Travail demandé>
a – Relevez toutes les variétés de fraise nommées dans le texte sur la fraise française.
b – Poursuivez le texte sur la fraise française après sa dernière phrase.

La fraise française conquérante mais sous la menace de l’inflation

Bien qu'elle reste déficitaire, la production française de fraise gagne des parts de marché en jouant sur la différenciation qualitative et gustative. Un positionnement haut de gamme qui pourrait néanmoins être contrarié par l'envolée des prix à la consommation.

« Au cours des dernières années, si la France a pu tirer son épingle du jeu, c’est le résultat d’une stratégie entamée il y a 20 ans, et qui a consisté à miser sur des variétés différenciantes telles que la gariguette, la charlotte ou encore la mara des bois », déclare Xavier Mas, président de l’AOPn Fraise de France. Les variétés françaises disposent ainsi d’une cotation spécifique, qui leur permet de ne pas être frontalement concurrencées par les fraises d’importation, principalement espagnoles. De 30 000 tonnes il y a une vingtaine d’années, la production actuelle s’établit aujourd’hui à 50 000 tonnes. Elle reste encore largement en-deçà de la consommation (120 000 t/an) mais elle grignote des parts de marché, ce qui est plutôt remarquable quand on sait que la main d’œuvre représente en moyenne 50% des coûts de production et que la France a toutes les peines du monde à lutter sur ce terrain-là, face à ses compétiteurs.

Extraits des items>

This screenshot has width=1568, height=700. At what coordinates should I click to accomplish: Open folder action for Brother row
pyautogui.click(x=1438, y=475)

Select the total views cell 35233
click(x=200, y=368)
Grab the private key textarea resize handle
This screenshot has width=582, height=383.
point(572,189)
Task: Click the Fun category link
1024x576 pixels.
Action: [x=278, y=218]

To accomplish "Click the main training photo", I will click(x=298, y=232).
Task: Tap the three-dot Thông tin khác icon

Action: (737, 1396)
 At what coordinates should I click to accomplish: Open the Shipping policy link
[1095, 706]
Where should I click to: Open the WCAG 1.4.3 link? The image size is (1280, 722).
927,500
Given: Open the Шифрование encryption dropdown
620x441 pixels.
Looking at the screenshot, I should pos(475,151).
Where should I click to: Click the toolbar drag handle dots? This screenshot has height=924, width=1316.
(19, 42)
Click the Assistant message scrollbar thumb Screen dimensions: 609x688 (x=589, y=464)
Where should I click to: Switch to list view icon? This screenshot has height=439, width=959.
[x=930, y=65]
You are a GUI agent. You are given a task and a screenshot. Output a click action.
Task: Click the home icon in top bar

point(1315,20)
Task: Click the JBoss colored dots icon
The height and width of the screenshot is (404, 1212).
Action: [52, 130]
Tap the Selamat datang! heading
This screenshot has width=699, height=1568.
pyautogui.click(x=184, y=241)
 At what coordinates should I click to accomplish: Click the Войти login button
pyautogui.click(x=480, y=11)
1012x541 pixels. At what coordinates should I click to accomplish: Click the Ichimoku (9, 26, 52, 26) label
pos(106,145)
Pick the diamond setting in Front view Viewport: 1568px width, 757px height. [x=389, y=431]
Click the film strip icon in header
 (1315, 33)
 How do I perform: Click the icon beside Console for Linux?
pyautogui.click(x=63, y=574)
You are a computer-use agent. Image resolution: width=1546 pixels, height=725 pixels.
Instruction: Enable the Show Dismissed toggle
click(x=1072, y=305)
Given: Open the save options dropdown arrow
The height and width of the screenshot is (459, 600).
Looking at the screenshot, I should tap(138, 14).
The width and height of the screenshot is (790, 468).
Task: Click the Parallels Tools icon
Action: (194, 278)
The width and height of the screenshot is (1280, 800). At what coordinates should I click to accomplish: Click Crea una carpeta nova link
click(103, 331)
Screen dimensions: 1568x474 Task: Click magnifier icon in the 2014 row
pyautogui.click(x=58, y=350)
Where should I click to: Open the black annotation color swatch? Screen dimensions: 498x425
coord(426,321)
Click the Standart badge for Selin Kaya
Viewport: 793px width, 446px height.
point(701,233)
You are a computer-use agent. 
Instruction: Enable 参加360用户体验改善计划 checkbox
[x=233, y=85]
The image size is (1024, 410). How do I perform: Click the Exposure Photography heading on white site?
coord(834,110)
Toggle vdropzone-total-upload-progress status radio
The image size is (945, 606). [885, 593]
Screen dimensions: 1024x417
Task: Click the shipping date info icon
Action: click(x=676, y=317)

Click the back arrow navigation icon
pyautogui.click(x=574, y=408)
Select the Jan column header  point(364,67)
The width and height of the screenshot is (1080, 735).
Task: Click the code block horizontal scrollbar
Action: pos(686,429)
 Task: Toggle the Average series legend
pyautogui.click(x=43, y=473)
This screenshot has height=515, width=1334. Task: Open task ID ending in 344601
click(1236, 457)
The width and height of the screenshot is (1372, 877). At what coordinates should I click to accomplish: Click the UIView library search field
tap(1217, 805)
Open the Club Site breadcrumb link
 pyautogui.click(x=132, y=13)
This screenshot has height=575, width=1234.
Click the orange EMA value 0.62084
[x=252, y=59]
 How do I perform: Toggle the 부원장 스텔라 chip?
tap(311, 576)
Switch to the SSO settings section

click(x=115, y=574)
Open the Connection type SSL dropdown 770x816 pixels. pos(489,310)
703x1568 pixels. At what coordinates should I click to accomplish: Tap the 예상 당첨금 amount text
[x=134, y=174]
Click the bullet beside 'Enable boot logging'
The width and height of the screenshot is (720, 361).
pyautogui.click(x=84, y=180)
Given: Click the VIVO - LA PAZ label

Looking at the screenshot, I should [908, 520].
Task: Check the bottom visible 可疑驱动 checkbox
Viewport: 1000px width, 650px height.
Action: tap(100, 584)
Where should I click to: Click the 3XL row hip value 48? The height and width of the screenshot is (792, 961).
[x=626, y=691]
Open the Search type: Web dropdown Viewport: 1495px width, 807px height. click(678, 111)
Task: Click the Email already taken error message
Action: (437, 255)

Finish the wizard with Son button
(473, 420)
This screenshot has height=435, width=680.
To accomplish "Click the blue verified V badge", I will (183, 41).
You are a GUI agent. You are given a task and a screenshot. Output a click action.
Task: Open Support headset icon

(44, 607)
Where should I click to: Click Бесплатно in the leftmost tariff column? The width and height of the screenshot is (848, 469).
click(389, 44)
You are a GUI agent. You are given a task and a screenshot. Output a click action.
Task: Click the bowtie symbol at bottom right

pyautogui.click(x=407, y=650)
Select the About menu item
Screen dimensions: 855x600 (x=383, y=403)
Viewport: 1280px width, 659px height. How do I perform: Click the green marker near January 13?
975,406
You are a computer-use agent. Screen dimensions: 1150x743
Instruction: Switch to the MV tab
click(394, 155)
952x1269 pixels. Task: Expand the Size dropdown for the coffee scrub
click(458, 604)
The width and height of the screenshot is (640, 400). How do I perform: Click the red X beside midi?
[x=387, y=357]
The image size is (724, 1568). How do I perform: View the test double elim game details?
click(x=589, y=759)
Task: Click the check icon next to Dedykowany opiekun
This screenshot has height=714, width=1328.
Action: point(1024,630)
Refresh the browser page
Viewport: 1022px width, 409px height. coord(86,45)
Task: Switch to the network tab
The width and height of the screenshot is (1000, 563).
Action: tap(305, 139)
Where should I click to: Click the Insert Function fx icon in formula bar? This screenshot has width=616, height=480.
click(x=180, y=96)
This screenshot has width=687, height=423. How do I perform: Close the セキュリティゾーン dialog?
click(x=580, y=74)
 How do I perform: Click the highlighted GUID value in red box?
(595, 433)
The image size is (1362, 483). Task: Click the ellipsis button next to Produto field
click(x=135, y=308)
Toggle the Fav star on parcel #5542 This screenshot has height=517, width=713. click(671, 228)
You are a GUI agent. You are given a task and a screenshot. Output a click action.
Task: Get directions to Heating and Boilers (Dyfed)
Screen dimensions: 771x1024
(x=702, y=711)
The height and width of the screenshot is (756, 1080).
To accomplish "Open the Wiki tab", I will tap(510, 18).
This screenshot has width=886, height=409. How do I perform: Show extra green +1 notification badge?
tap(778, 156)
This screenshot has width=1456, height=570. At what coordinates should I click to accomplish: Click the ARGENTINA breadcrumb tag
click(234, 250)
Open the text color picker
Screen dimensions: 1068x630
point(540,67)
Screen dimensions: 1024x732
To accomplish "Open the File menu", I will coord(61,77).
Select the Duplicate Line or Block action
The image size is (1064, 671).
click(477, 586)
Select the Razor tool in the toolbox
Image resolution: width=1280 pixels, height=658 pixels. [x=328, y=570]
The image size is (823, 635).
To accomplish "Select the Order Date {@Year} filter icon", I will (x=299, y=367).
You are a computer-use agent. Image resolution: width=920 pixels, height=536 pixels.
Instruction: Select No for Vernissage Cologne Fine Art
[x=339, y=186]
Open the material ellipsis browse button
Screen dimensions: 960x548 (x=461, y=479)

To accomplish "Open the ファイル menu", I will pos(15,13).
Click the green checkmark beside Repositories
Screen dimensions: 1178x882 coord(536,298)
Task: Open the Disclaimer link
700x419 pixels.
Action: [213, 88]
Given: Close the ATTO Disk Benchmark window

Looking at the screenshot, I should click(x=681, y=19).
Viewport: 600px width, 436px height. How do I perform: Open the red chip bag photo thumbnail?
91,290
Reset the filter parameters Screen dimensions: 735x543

Réponses attendues>
a – la gariguette, la charlotte, la mara des bois

b –
Lutte biologique intégrée et HVE

L’écart de productivité est l’autre facteur explicatif du différentiel de prix à l’étal. « En règle générale, une fraise qui a du goût est à la fois plus fragile et moins productive, avec un écart pouvant atteindre 40% par rapport aux variétés californiennes cultivées en Espagne, explique Xavier Mas. C’est pour cette raison que la production française est presque exclusivement dédiée au marché intérieur, mais avec une obligation de valorisation supérieure ».

Les fraisiculteurs doivent aussi composer avec des distorsions de concurrence en matière de produits phytosanitaires, dont les néonicotinoïdes. En réaction, l’AOPn Fraise de France s’est lancée il y a quelques années dans un programme de recherche et développement axé sur la mise au point de parasitoïdes des pucerons des fraisiers. « Des sociétés proposaient des parasitoïdes mais ils n’étaient pas spécifiques des pucerons des fraisiers, ce qui contrecarrait nos objectifs de lutte biologique intégrée, déclare Xavier Mas. Les adhérents de l’AOPn ont accepté de financer, sur leurs cotisations, un programme de recherche étalé sur six dont on espère qu’il aboutira à la production de parasitoïdes spécifiques ».

Si la filière mise sur la qualité gustative, elle travaille aussi sa sobriété phytosanitaire rendue complexe par la diversité et l’adversité des maladies et ravageurs, et qui explique en bonne partie la faiblesse de l’offre bio, incompatible en prime avec la culture hors-sol en jardins suspendus.

L’AOPn a fait aussi de la HVE un cheval de bataille et escompte certifier plus de 80% de la production dès 2024.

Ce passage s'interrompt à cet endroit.